Process against two, one not served, declaration against one, appearance and plea by one, verdict and judgment against both in Supreme Court; the judgment may be amended at a subsequent term by striking out the name of the defendant not served.

This case came before the court upon three separate motions, made in the Supreme Court for Tuscarawas county, and adjourned for decision to this court. The case was this: Hammer brought an action for goods sold and delivered to John and Alexander McConnel, as partners in trade-process issued against both, but as to John McConnel was returned not found. The declaration was filed under the statute suggesting the return of non est. as to John-Alexander appeared and pleaded to the action separately, and in the court of common pleas a verdict passed in his favor.
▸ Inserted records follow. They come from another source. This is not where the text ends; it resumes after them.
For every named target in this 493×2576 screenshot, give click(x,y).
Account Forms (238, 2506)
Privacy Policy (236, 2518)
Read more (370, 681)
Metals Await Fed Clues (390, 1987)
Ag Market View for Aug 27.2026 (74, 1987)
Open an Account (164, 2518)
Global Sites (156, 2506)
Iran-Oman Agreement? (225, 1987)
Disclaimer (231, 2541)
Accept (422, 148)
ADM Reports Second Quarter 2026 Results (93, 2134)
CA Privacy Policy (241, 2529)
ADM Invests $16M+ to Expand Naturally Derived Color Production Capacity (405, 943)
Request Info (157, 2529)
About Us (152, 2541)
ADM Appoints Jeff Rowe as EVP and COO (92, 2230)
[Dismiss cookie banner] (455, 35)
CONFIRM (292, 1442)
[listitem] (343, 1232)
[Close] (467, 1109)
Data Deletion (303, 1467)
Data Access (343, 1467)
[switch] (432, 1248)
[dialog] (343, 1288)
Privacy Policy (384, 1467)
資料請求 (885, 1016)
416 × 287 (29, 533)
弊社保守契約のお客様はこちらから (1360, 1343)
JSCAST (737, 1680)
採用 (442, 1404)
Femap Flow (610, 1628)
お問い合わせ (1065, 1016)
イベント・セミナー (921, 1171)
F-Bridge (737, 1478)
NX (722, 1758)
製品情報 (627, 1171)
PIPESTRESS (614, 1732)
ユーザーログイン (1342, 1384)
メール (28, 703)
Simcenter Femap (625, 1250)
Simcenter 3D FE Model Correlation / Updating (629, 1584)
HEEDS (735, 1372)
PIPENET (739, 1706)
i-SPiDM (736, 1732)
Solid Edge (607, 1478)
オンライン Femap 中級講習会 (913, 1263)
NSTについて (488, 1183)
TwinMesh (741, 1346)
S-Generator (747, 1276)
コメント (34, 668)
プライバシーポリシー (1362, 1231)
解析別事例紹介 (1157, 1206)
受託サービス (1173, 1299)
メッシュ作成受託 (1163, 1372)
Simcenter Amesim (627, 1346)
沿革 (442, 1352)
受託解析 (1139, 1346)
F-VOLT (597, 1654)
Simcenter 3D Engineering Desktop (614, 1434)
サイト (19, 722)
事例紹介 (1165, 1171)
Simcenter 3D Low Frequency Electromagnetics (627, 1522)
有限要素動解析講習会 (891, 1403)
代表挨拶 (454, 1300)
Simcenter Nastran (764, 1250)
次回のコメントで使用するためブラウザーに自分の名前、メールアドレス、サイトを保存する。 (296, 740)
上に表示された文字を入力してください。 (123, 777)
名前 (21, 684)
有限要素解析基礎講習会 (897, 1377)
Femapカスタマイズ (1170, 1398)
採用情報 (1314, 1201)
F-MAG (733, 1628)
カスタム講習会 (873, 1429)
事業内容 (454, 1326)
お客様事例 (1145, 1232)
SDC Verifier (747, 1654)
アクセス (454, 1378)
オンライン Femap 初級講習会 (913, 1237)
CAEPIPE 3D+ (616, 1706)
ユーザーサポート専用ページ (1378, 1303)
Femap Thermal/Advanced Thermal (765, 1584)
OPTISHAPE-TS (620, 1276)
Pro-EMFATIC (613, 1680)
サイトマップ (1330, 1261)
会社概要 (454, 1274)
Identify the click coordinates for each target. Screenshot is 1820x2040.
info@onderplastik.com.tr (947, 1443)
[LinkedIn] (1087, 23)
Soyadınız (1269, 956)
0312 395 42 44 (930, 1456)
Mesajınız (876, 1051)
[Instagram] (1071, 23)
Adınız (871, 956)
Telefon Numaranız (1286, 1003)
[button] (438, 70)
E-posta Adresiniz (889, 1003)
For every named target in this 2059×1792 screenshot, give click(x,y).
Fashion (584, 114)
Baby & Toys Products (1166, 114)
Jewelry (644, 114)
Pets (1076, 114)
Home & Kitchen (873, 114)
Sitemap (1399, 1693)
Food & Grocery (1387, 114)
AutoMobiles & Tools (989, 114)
The plaintiff appealed to the Supreme Court, where a verdict was found for the plaintiff. The verdict was returned as against both John and Alexander, and a joint judgment was rendered against both. At a subsequent term, the plaintiff moved for leave to amend the judg ment by striking out the name of John McConnel. The defendant moved to set aside the verdict and judgment as irregular and award a venire facias de novoand also, in the event this motion should be overruled, he moved for a writ of error coram nobis.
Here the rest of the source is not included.